Murray Rothbard shows that Herbert Hoover's actions during his time as secretary of commerce under Presidents Warren G. Harding and Calvin Coolidge were consistently aligned with the claims made by those promoting higher hourly wage rates and that these actions continued when Hoover became president (1963, 178). In November 1929, a month after the stock-market crash, President Hoover held a conference with twenty-three industrial business leaders--Henry Ford, Alfred Sloan, Myron Taylor, Julius Rosenwald, and Pierre Du Pont, among others--in which he asked them to maintain the prosperity level of wages as a means of helping maintain economic prosperity. Jonathan Rose (2010) shows that this conference affected behavior in that these business leaders' companies maintained high nominal wage rates until October 1931 despite the economy's deep slip into depression and a falling price level (which sharply increased real wage rates).

Rose notes that the wage-maintaining behavior of 1929-31 was not normal--in prior downturns, such as the one in 1921, wage rates were cut far more quickly.
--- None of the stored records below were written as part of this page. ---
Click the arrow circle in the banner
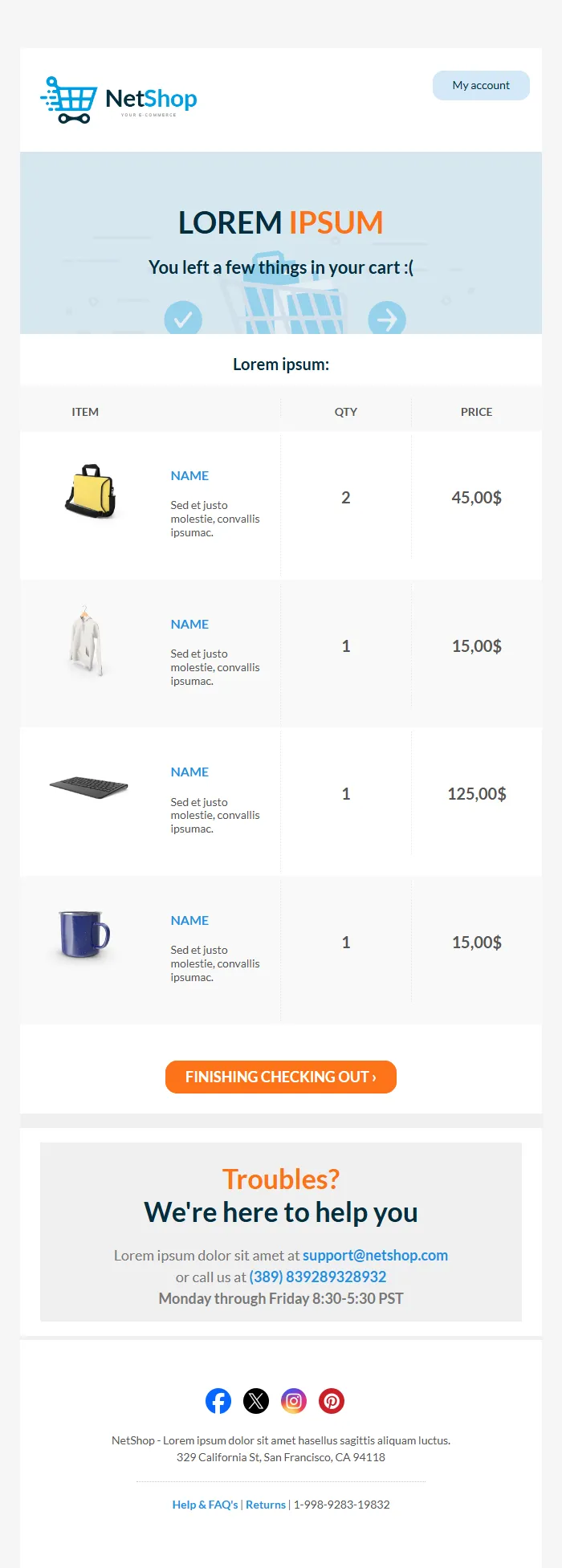The height and width of the screenshot is (1568, 562). (x=387, y=320)
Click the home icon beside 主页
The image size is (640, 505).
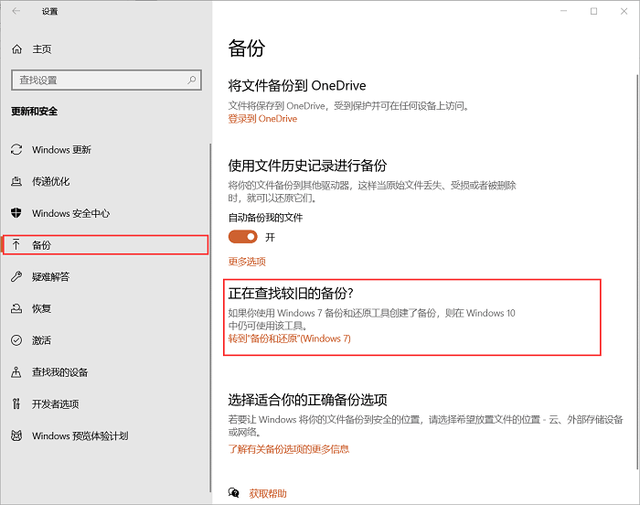click(16, 49)
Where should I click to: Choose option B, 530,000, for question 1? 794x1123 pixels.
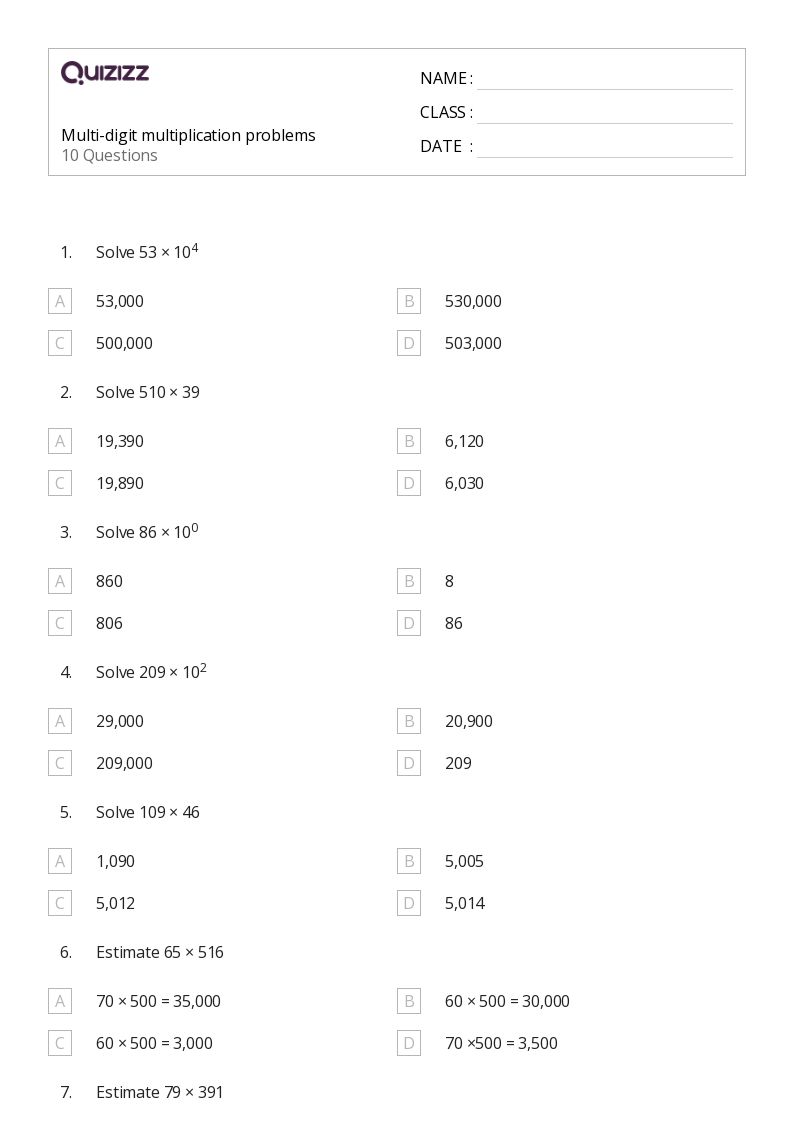pyautogui.click(x=409, y=301)
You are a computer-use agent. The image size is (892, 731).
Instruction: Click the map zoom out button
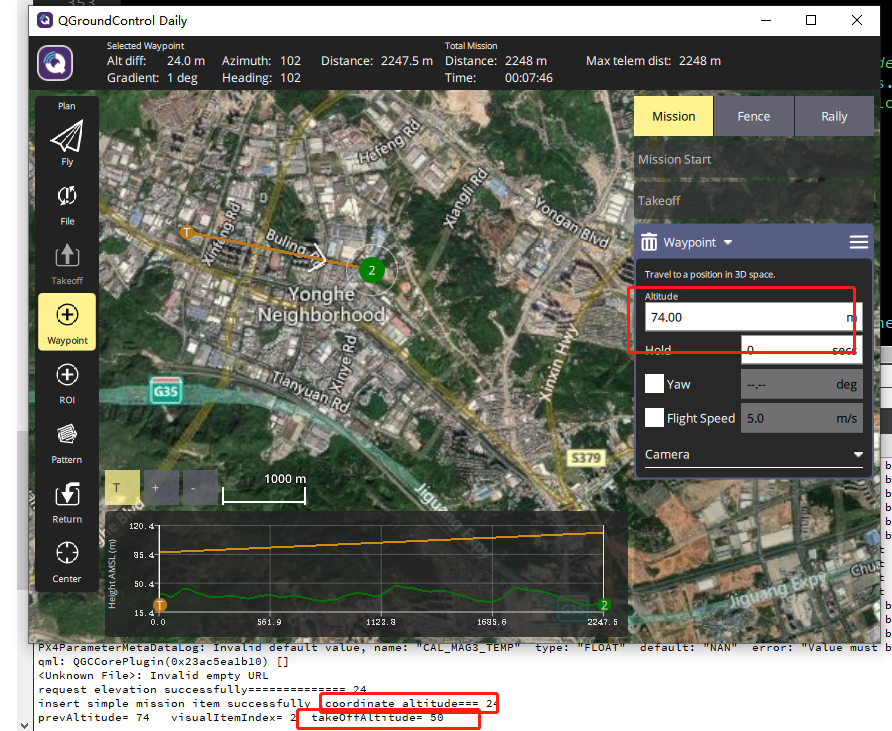tap(200, 487)
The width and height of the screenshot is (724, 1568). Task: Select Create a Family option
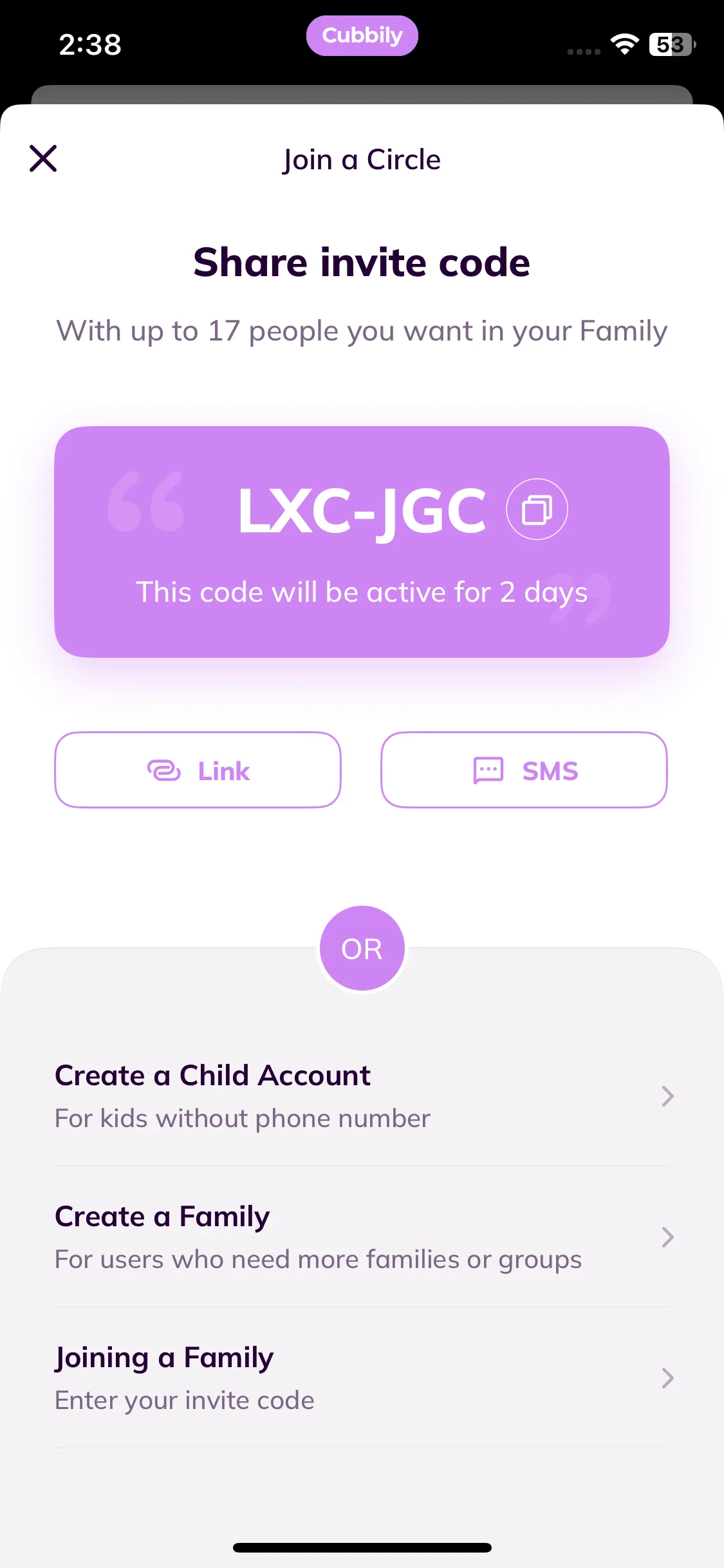point(362,1237)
James Grant (2014) and Gary Pecquet and Clifford Thies (2016) contend that the government's laissez-faire policy of allowing markets to adjust in the early 1920s--that is, of allowing nominal wage rates to fall in the face of falling prices and high unemployment--was a key factor in why the economy recovered quickly from that downturn. Richard Vedder and Lowell Gallaway (1993) note, however, that the policy lesson Hoover and some industrialists took from the recession of 1921 was that the sharp declines in wage rates and prices that year caused the downturn to be more severe, not less. Indeed, John Maynard Keynes said in December 1923 that "the more troublesome the times, the worse does a laissez-faire system work"...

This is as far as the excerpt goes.